**Excerpt provided:**
-- START --
Base price: $50.
2 – 4 players.
Play time: 70 – 120 minutes.
BGG | Board Game Atlas
Buy on Amazon (via What’s Eric Playing?)
Logged plays: 5
Full disclosure: A review copy of The Castles of Burgundy was provided by Ravensburger.
Yes, you read that correctly; it’s really happening. He’ll review whatever, these days, you know? Though I suppose you should have expected as much after I wrote up Carpe Diem a while back. I’ve been trying to broaden my horizons a bit and see what appeals to me, and while I am still relatively convinced that I slightly prefer The Castles of Tuscany, we can see what happens when I finish writing this one up. The Castles of Burgundy is a classic, as far as I’ve been told, and I’ve been in many an awkward social situation where people have questioned my board gamer cred because I hadn’t played it. So that’s been cool. But, that’s not the game’s fault. So let’s see how it plays!
The Castles of Burgundy is set against the rich, unexplored backdrop of High Medieval France, casting players as aristocrats trying to expand their dominions. How do they do that? Dice rolling, mostly. Each turn, you’ll have two dice available to you that you can use to buy tiles, place tiles, sell goods, and more. The tiles represent various parts of your growing kingdom, from cities and buildings to monasteries to livestock to ships to mines and even more castles. These various locales will provide a variety of benefits, earning you points, goods, and other abilities. Completing a group of tiles of the same color will earn you even more points, so it’s worth focusing on that. Try to mitigate your rolls to get the results you want, and you might be able to become the most influential duke or duchess in all of … central France. That seems worth it. Will your legacy influence Burgundy for years to come?
-- END --
**Listed records:**
-- START --
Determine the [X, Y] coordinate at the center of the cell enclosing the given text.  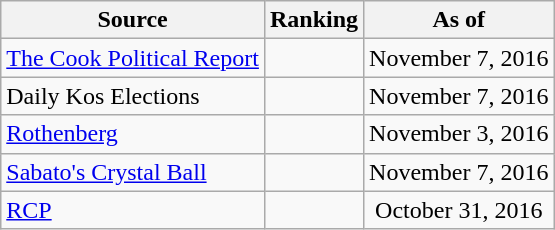
Source [133, 20]
November 3, 2016 [459, 134]
As of [459, 20]
Rothenberg [133, 134]
Ranking [314, 20]
Daily Kos Elections [133, 96]
The Cook Political Report [133, 58]
RCP [133, 210]
Sabato's Crystal Ball [133, 172]
October 31, 2016 [459, 210]
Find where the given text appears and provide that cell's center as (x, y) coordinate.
-- END --
**Set tasks:**
1 – In the board game review, which company provided the review copy of The Castles of Burgundy?
2 – Reproduce the part of the board game review that starts at "Base price: $50." and ends at "provided by Ravensburger.", word for word.

**Exercise responses:**
1 – Ravensburger provided the review copy.

2 –
Base price: $50.
2 – 4 players.
Play time: 70 – 120 minutes.
BGG | Board Game Atlas
Buy on Amazon (via What’s Eric Playing?)
Logged plays: 5
Full disclosure: A review copy of The Castles of Burgundy was provided by Ravensburger.